Deze tekst luidt in de NBV: 'Wanneer je leven voorbij is en je bij je voorouders te ruste gaat, zal ik je laten opvolgen door je eigen zoon en hem een bestendig koningschap schenken.' 'Je eigen zoon'. Dan kan het alleen maar op Salomo zien. Een toepassing op de Messias wordt hiermee onmogelijk gemaakt.

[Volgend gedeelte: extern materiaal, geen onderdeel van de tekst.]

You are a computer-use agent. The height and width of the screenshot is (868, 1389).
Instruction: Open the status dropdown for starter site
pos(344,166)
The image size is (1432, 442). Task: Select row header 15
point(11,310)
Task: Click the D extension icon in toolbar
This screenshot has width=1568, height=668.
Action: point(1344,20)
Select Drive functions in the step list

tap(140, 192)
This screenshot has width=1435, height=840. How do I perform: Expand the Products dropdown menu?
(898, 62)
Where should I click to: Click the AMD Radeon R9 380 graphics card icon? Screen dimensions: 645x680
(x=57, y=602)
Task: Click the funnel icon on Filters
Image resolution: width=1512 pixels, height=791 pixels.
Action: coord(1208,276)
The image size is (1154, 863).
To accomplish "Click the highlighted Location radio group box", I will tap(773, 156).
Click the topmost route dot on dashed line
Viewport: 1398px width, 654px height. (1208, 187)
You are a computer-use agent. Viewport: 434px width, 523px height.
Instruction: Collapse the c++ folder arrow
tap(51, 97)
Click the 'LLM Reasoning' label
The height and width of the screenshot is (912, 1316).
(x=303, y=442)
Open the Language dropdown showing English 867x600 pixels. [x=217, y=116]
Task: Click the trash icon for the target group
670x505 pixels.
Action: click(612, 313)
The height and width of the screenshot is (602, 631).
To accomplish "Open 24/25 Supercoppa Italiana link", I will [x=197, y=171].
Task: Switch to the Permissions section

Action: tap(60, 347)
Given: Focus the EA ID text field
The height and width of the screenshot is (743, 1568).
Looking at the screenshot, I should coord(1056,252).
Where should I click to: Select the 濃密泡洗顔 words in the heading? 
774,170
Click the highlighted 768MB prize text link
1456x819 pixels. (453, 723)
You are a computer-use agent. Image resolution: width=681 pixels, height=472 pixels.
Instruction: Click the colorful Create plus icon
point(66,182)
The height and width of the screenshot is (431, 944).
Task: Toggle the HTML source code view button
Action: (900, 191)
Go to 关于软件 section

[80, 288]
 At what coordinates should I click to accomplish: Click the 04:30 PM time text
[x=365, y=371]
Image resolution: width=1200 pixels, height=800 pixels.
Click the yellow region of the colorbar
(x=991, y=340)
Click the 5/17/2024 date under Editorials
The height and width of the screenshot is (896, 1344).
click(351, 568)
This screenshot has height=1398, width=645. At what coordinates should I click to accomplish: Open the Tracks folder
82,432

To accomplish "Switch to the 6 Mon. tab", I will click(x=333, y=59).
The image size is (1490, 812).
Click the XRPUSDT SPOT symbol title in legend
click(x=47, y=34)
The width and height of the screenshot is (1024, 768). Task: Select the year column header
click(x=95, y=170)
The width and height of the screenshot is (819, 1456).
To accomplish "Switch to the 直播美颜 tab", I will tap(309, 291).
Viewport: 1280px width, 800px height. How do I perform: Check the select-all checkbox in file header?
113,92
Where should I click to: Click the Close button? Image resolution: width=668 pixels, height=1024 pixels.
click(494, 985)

Waarom waren onze Statenvertalers zo voorzichtig? Het is met deze profetie als met Psalm 72. Ook in die psalm wordt allereerst van Salomo gesproken, maar tegelijk worden over Salomo heen zeer heerlijke dingen gesproken van de meerdere Salomo. Zo is het ook hier. Meer dan Salomo is hier. Het is kenmerkend voor de bijbelse profetie, dat het ene ogenblik van het type wordt gesproken, dan weer van de Persoon Wiens voorbeeld Salomo was. Dat het zaad van David van hetwelk Nathan spreekt, zou misdoen (vers 14), kan niet van Christus, wel van Salomo gezegd worden. Maar dat Davids huis en koninkrijk onder het koningschap van dit beloofde zaad bestendig zouden zijn tot in eeuwigheid (verzen 13 en 16), geldt niet van Salomo's, maar alleen van Christus' heerschappij.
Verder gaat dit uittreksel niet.